It may surprise you, or not, but I am bi-sexual. I like men and women. My first lover was of a man name Nijad Issa. He was a tall man, a head taller than me. Short wavy black hair, beautiful green eyes, muscles that can easily rival with Gaston's, along with a thin Italian like mustache and goatee. When I was fifteen, he had rescued me from my father's abusive hand when I was fifteen. The moment I had laid eyes on him, I instantly fell for him. It was just like the love at first sight that Disney was so famous for. A few days after I had moved in with Barir, which was a year after I had meet Nijad and lost contact with him after that faithful night, we reunited and started dating. He was the only person that I loved and trusted, than Nasira and Barir. But we did have our bumps like most couples do.
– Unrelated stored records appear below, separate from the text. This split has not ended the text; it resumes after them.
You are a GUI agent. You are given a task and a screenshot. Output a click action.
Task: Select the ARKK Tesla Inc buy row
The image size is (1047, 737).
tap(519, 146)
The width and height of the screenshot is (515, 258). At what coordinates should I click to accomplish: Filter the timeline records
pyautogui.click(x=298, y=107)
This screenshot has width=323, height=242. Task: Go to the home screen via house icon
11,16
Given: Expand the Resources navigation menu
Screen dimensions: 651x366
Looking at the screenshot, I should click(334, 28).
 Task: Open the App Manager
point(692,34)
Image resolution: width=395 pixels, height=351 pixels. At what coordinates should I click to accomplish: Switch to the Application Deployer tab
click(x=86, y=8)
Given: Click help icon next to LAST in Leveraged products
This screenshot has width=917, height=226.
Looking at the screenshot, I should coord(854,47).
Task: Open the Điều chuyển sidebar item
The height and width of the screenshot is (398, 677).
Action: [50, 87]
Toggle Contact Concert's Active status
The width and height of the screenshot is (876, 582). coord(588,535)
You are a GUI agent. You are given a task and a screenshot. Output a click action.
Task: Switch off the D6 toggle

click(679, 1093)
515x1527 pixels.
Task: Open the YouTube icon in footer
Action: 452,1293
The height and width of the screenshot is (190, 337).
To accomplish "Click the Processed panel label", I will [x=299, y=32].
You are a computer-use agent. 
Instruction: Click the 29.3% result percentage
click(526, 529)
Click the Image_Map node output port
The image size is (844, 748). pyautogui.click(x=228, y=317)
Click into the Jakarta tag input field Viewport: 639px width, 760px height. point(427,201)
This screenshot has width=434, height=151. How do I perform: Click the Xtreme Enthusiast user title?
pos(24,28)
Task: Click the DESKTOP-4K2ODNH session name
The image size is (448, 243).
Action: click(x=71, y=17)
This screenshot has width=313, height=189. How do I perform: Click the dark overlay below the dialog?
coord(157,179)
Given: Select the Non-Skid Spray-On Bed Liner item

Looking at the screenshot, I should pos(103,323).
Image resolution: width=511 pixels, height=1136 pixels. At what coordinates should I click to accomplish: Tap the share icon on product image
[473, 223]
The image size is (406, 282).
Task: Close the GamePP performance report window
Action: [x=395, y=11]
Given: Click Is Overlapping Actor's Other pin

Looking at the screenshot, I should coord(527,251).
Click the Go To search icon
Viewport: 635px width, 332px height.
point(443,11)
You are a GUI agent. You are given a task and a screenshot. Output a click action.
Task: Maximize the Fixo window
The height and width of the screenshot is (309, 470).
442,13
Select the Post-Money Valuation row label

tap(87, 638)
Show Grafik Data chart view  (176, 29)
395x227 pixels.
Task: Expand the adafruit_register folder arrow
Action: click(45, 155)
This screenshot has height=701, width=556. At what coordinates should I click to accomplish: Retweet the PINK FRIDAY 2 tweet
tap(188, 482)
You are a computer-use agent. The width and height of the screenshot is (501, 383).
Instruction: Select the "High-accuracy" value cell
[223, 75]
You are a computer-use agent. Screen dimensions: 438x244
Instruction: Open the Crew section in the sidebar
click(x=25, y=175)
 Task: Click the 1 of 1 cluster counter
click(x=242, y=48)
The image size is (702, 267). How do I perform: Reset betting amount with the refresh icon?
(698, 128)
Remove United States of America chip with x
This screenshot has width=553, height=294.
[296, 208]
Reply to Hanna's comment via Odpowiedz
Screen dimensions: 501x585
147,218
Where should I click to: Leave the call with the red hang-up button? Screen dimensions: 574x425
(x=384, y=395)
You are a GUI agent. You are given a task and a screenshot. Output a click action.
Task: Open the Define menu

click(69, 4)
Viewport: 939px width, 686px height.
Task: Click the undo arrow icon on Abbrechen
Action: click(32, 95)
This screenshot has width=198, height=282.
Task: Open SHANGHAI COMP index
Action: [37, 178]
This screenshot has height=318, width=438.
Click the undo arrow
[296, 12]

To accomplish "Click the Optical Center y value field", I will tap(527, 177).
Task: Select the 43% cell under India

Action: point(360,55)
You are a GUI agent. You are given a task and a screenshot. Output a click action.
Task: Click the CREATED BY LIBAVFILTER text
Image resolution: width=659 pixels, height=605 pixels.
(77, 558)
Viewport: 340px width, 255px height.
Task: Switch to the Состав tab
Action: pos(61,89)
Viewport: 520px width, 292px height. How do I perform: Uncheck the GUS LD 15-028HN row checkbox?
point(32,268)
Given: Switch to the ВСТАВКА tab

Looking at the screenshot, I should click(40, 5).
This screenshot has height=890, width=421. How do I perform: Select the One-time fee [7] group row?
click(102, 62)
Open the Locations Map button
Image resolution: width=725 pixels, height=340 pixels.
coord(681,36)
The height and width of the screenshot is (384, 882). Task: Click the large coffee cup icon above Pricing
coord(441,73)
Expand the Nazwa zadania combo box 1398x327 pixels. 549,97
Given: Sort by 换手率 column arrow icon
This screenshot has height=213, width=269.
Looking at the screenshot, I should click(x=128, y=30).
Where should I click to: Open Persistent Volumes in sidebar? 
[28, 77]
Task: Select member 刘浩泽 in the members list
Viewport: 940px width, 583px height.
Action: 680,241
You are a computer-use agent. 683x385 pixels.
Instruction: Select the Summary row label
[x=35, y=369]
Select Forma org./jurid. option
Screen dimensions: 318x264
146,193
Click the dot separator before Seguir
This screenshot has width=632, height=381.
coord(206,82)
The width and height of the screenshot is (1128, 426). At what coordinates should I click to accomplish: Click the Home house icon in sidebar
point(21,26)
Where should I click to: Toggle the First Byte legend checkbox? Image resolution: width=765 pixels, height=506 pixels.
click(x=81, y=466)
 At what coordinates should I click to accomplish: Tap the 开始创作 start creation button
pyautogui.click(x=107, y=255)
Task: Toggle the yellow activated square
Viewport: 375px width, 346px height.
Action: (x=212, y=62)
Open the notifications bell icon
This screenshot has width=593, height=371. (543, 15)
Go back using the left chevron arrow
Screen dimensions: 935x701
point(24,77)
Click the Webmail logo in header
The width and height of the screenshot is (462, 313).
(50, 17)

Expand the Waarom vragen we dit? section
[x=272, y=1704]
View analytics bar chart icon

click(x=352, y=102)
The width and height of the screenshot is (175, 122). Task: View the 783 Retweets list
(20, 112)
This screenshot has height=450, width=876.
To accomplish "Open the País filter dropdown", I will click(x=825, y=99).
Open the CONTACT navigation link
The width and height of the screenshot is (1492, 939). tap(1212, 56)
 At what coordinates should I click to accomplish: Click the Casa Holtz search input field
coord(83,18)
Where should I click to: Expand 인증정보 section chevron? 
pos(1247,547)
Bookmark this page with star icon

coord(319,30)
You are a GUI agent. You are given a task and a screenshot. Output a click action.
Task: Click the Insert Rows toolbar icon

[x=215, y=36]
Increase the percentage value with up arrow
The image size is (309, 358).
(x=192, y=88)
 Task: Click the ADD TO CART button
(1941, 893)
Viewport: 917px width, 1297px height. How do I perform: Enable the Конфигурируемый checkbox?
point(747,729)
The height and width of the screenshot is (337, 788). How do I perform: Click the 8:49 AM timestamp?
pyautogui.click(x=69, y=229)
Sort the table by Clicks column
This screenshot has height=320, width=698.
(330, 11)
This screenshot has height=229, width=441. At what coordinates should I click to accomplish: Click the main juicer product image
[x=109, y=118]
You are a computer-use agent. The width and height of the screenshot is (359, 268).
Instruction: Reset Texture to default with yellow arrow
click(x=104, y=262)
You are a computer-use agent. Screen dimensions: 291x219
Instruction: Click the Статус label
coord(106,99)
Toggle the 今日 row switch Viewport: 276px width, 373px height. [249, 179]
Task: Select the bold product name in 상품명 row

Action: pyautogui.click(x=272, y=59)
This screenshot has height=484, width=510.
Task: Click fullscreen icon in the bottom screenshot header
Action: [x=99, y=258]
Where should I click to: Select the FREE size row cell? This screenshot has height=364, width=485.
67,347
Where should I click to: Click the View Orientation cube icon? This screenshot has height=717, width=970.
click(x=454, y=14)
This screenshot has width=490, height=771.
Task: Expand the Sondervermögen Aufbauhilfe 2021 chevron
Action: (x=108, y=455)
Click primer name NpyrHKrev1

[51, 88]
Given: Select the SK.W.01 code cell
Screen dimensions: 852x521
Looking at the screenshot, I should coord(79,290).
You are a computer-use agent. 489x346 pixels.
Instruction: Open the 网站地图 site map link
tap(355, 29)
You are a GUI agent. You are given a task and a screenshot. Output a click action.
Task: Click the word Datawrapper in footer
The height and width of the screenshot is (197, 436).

For years he tried to get me to become friends with some of the town people, his co-workers, my co-workers but no one would warm up to me. Between the time we had timeouts, taking breaks from each others. During those I would either focus on work, or be subjected to arrange marriages, that only left me upset when I found out the girl was using and lying to me and would run off with some other man. But I could always count on Nijad being there for me. Until one day when I come back from a business meeting in China I discovered he had packed up all his items and moved without telling me. There was no note, no letter, nothing, and he did that after I had given myself to him before I left. I was heartbroken. He had used me and now dumped me in the worst way. And girls complained of getting dumped by a text message, no if you think that is bad ladies, then be dumped by having your boyfriend back up all his things and leave without telling you. Three months I had sobbed my eyes out. Nearly two years I had not gotten over the heartache of Nijad dumping me and shattering my heart. But it was less bearable when I had gotten Iago.

Iago… my only friend. I did purchase him at the bazaar. He was so thin, starved, dehydrated, feathers a messed, I had to purchase him. Five weeks I had spent my entire time nursing him back to health. I told him everything, confided in him, not knowing that he was so intelligent for a few months. The moment I had discovered him, I was shocked and…delighted. I had someone who I could actually talk to me like a friend and not look at me like I was a nuisance. We created a close friendship. I could tell him anything. True some of things I told him shocked him, but he got over it. When he confided in me I felt like I had made a true friend. My first and real friend. He was a sarcastic, a little greedy and boy does that bird eat, but I could care less about his flaws. I was so happy. Of course we kept his intelligence a secret. Only one person knew about Iago's intelligence than me was Nijad when he had returned.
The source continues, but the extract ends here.